Pilzwiderstandsfähige Weine als Zukunft des Weinbaus

In Klosterneuburg wird an neuen Rebsorten geforscht, die gegen Pilze resistent sind. Die sogenannten PIWIs sollen den Weinbau nachhaltiger machen. Eine ORF-Reportage zeigt, wie die Züchtung funktioniert und was Winzer davon halten.
Die Höhere Bundeslehranstalt für Wein- und Obstbau in Klosterneuburg arbeitet an der Entwicklung pilzwiderstandsfähiger Rebsorten. Wissenschafter und Schüler züchten dort gemeinsam neue Kreuzungen, um Weinreben gegen Krankheiten zu wappnen. Die Forschung erfolgt auf internationalem Spitzenniveau.

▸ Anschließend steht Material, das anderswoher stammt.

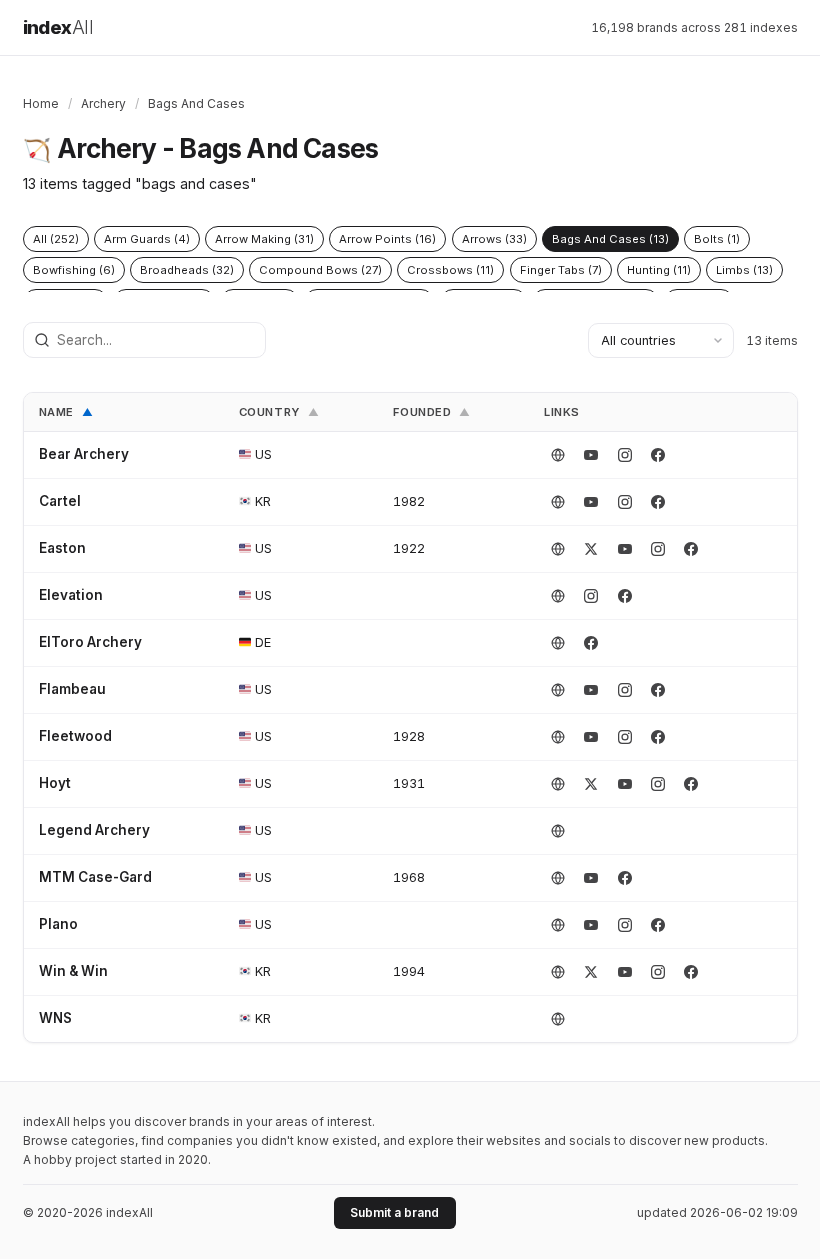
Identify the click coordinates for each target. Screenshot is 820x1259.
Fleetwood (75, 736)
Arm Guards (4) (147, 239)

Über Jahrtausende hinweg mussten sich Winzer mit Reblaus, Rebzikade, Pilzen und Bakterien auseinandersetzen. Während frühere Generationen auf chemische Mittel setzten, setzen Weinbaubetriebe heute auf wissenschaftliche Lösungen. Die PIWIs gelten als große Hoffnung für die Zukunft der Branche.
Praxistest bei Klosterneuburger Weingütern
Mehrere Weingüter in der Region bauen bereits verschiedene PIWI-Sorten zu Qualitätsweinen aus. Die ORF-Sendung „Land und Leute“ zeigt in einer Reportage am 22. August, wie die Winzer mit den neuen Sorten umgehen und ob sich diese von klassischen Weinsorten unterscheiden.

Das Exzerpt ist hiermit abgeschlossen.